Figure 1. Analysis of transcriptional activity at HDAC5 promoter.

(a) Map of deletion constructs of HDAC5 promoter and coding region. TSS, transcription start site. (b) MDA-MB-231 cells were co-transfected with pGL2-Enhancer or pGL2-Enhancer-HDAC5 promoter elements and pRL-TK. Reporter gene activities were measured 48 h post-transfection. The relative luciferase activity of fragments P2-P7 was compared with that of full length P1. Transfection of pGL2-Enhancer plasmids was used as negative control. (c) MDA-MB-231 cells were co-transfected with pGL2-Enhancer or constructs of pGL2-Enhancer-HDAC5 promoter elements P1, P5 or P8 and pRL-TK. Reporter gene activities were measured 48 h post-transfection. Transfection of pGL2-enhancer was used as negative control. (d) MDA-MB-231 cells were transiently transfected with scramble or USF1 siRNA for 48 h.
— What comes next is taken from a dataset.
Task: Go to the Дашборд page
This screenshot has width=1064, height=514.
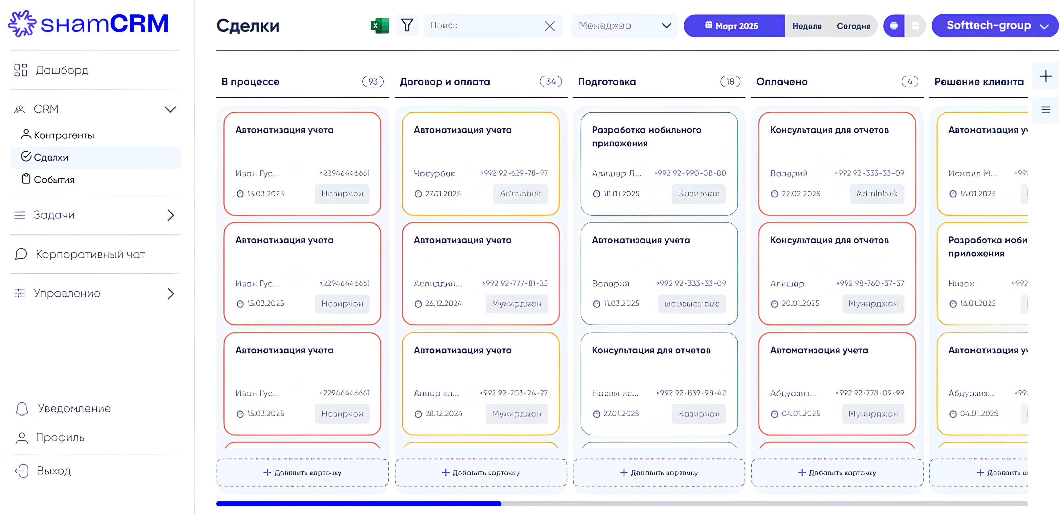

Effect of USF1 knockdown on HDAC5 mRNA expression was measured by quantitative PCR with β-actin as an internal control. (e) MDA-MB-231 cells were transfected with scramble or USF1 siRNA for 48 hr. Effect of USF1 knockdown on HDAC5 protein expression was examined by immunoblots with β-actin as loading control. (f) Quantitative ChIP analysis was used to determine the occupancy of USF1 protein at −356 to −100 bp element of HDAC5 promoter. (g) The Pearson correlation between mRNA expression of USF1 (y-axis) and HDAC5 (x-axis) in clinical TNBC or ER negative breast cancer specimens. Bars represent the mean of three independent experiments ± s.d. p<0.05 *, p<0.01 **, p<0.001 ***, Student’s t-test.